L'étape du coucher est une épreuve en soi qui nécessite toute une organisation. Chacun notre tour nous accédons à notre place. Ne reste plus qu'à se glisser dans le sac à viande, puis dans le sac de couchage et enfin dans le sur-sac étanche. Je mesure alors la chance de ne jamais avoir à me lever dans la nuit !


La nuit aura était bonne et c'est en forme que nous reprenons la route vers Armor sous un soleil radieux. En chemin, nous décidons de faire un petit crochet par le Volcan du Diable (315m) qui est en quelque sorte le petit frère de Puy St Théodule. L'ancien volcan porte bien son nom tant ses reliefs sont acérés et sombres. Néanmoins, si il inspire la crainte d'un point de vue visuel, son ascension par la crête se fait tranquillement. Depuis le sommet, nous pouvons apercevoir le lac d'Armor et la base qui porte son nom ainsi que les îles du Golfe du Morbihan. J'ai l'impression de me répéter mais le panorama est encore une fois superbe.


De retour sur la base, nous reprenons vite nos petites habitudes de cabane. Nous avons fini notre travail et comme la météo se dégrade les jours suivants, nous nous laissons porter par la quiétude et la tranquillité des lieux.

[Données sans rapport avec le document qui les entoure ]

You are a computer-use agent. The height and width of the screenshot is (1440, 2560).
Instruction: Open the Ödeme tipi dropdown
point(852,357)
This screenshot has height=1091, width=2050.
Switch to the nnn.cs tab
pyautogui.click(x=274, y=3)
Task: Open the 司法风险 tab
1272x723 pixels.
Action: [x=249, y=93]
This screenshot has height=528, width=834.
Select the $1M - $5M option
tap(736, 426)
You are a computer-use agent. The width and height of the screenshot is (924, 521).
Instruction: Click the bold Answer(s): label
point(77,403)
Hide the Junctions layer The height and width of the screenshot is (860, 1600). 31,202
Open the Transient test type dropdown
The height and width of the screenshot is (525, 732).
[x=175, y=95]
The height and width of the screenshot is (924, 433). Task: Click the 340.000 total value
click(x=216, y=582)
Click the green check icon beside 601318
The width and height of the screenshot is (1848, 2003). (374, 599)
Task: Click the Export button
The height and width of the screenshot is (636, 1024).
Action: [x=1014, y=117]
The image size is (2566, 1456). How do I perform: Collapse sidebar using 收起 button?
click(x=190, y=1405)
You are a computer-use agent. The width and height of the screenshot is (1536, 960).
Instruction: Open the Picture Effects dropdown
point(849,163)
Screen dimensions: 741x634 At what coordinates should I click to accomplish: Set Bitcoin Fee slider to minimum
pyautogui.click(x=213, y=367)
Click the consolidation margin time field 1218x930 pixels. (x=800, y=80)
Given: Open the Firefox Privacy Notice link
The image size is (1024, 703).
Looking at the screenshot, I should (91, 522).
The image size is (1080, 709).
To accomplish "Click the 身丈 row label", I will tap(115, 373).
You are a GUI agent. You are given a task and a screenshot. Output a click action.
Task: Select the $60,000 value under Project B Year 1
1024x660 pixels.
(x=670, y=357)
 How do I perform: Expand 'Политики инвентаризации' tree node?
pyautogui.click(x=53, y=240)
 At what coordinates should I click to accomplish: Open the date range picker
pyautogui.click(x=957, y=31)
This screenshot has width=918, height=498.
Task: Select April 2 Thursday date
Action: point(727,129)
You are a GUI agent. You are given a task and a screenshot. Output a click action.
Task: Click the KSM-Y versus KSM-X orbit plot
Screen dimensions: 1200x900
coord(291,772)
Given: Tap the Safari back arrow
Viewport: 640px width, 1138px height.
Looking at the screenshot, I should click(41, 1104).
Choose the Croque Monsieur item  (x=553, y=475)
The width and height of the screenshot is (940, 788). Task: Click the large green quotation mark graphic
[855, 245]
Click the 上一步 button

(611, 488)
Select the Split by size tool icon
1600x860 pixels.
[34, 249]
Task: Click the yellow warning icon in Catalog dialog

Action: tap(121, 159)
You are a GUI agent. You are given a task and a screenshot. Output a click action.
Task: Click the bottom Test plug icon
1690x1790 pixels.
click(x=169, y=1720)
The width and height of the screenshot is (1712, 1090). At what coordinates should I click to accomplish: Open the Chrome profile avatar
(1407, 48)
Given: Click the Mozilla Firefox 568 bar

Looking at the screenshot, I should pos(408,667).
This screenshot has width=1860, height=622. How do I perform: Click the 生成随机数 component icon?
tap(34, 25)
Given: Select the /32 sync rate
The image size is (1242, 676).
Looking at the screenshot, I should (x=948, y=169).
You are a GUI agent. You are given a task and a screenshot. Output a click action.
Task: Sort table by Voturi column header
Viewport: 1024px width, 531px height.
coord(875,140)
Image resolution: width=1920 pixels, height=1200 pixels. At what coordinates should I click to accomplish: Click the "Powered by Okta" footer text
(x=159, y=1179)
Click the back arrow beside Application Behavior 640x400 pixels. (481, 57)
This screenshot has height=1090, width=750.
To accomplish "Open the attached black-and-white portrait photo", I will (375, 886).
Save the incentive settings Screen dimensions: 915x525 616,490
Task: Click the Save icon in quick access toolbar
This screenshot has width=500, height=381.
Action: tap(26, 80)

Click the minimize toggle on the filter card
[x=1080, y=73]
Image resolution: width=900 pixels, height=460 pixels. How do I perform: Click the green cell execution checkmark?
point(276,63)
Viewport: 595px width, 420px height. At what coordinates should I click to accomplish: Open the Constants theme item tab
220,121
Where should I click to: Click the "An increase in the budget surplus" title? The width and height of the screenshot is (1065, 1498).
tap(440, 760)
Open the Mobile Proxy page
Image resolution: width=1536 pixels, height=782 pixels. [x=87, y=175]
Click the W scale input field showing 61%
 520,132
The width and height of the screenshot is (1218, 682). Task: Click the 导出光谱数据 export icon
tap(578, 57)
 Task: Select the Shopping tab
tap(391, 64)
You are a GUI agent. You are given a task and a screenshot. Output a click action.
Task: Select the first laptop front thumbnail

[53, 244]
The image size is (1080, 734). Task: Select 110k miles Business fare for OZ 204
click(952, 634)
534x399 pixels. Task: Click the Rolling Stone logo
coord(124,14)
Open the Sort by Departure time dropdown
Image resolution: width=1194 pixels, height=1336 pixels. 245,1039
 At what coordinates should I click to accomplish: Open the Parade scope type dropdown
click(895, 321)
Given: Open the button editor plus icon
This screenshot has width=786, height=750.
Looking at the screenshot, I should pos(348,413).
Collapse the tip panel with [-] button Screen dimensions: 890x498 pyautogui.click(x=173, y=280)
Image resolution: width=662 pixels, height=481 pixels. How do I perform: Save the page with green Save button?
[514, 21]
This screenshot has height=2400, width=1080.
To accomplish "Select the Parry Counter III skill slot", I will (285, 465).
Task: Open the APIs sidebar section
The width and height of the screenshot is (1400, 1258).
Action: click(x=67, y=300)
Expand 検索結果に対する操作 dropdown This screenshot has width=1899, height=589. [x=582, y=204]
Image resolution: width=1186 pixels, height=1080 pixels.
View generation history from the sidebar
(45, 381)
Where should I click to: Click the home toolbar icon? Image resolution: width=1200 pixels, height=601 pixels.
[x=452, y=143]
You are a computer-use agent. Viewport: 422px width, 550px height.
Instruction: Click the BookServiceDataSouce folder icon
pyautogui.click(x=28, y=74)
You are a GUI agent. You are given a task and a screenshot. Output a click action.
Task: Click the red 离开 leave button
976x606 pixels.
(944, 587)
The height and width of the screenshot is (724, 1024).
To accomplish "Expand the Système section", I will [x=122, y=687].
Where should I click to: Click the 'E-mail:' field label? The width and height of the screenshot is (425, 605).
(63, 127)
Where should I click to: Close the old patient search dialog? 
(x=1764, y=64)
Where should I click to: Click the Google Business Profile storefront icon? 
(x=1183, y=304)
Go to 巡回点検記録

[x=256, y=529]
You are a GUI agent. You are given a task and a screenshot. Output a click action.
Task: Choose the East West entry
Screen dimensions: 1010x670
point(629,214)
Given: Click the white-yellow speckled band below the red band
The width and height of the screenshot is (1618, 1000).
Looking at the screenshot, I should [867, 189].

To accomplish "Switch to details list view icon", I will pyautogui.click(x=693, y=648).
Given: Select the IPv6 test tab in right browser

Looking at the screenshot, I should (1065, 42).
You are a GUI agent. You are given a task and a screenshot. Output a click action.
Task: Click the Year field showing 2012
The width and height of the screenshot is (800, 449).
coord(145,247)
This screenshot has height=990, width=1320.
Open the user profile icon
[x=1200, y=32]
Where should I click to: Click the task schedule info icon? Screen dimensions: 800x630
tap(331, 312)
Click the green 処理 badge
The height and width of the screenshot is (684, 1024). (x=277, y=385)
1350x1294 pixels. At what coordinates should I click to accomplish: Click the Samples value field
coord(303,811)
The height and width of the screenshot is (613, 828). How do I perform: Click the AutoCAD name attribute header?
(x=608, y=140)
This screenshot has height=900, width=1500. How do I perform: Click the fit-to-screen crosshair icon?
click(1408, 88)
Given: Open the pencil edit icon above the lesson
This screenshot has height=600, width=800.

Mais il est déjà temps de quitter Armor et de regagner la base de Port-aux-Français. Le chaland, tel les transports en commun se charge du transfert. Et voilà comment j'en reviens au tout début de mon mail, commencé à bord du chaland.


Le retour sur base annonce l'approche d'une nouvelle page de notre hivernage. En effet, dans une semaine le Marion Dufresne sera de retour à Kerguelen. Espérons que la météo s'améliore pour faciliter l'OP.

Cette fois-ci ce ne sont pas des militaires qui seront débarqués. Ce sont nos remplaçants ! Lise et moi bénéficions d'un petit sursis d'un mois, nos remplaçantes n'arrivant qu'en décembre. Quoiqu'ils en soit, la perspective de voir notre relève arriver nous précipite sans qu'on s'en soit rendu compte vers la fin de notre séjour ici. Et même si je suis de plus en plus impatient de rentrer, je ressens aussi la peur de quitter ce lieu. Je suis ému à l'idée de ne peut être plus jamais fouler cette terre du bout du monde, de lui dire adieu.